Optimal Tradeoff Between Model Size and Training Data:

Training these large models incurs substantial costs, so it is crucial to find the best training setup to avoid wasting resources. The cost is determined by two factors: model size and the number of training tokens. The current generation of large language models allocates more resources to increasing model parameters while keeping the training data size at around 300 billion tokens.

To investigate the optimal tradeoff between model size, training tokens, and computational resources, we trained models of different sizes and token counts. This led us to ask the question: “What is the best model size and number of training tokens for a given compute budget?”

Findings and Analysis:

We discovered that current large language models are excessively large for their compute budget and not trained on enough data. Surprisingly, we found that a model training FLOPs equivalent to Gopher could have been 4 times smaller and trained on 4 times more data while being more preferable.

To test our data scaling hypothesis, we trained Chinchilla – a 70-billion parameter model with 1.3 trillion tokens. Despite having fewer parameters compared to Gopher, Chinchilla outperformed Gopher and other large language models in almost every task measured.

Impact on Performance:

Our analysis confirmed that increasing model size doesn’t always lead to better performance. Chinchilla’s 70 billion parameters outperformed Gopher’s 280 billion parameters.

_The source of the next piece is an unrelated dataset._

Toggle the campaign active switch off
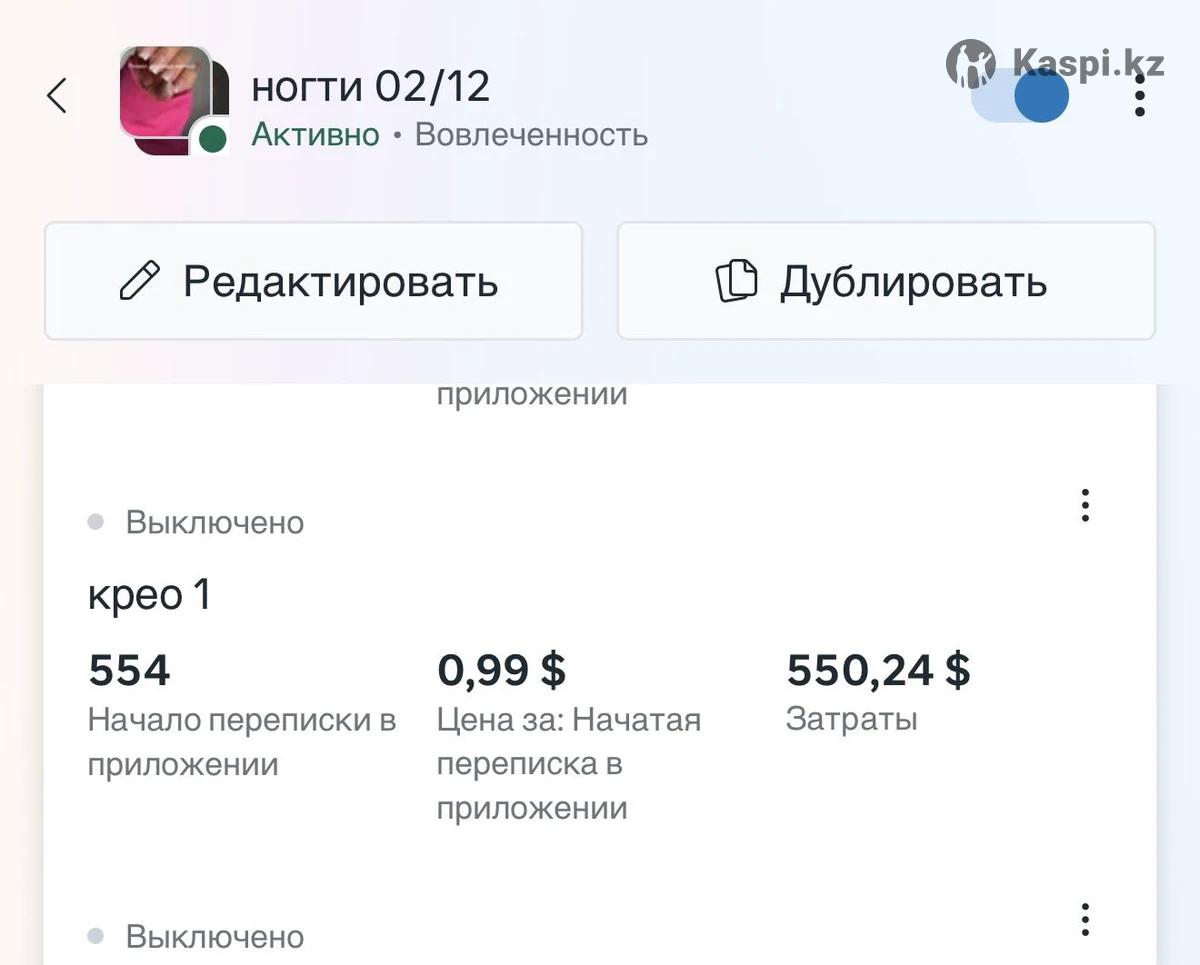The image size is (1200, 965). 1020,97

Similarly, a model named PaLM with 540 billion parameters and 768 billion tokens, trained on a higher compute budget, outperformed Chinchilla as well.

Optimal Model Size and Training Data:

Considering the PaLM compute budget, our methods predict that a 140-billion-parameter model trained on 3 trillion tokens would be optimal and more efficient for inference.

Advantages of Smaller Models:

Smaller, more efficient models like Chinchilla have the added benefit of reducing inference time and memory costs, making them faster and compatible with lesser hardware. Moreover, further optimizations could potentially provide additional gains.

Conclusion:

The findings of our research indicate that current large language models have a size-exceeding compute budget and insufficient training data. Smaller models like Chinchilla show superior performance while being more resource-efficient. By finding the optimal model size and training data, we can maximize the effectiveness of AI language models while minimizing resource wastage.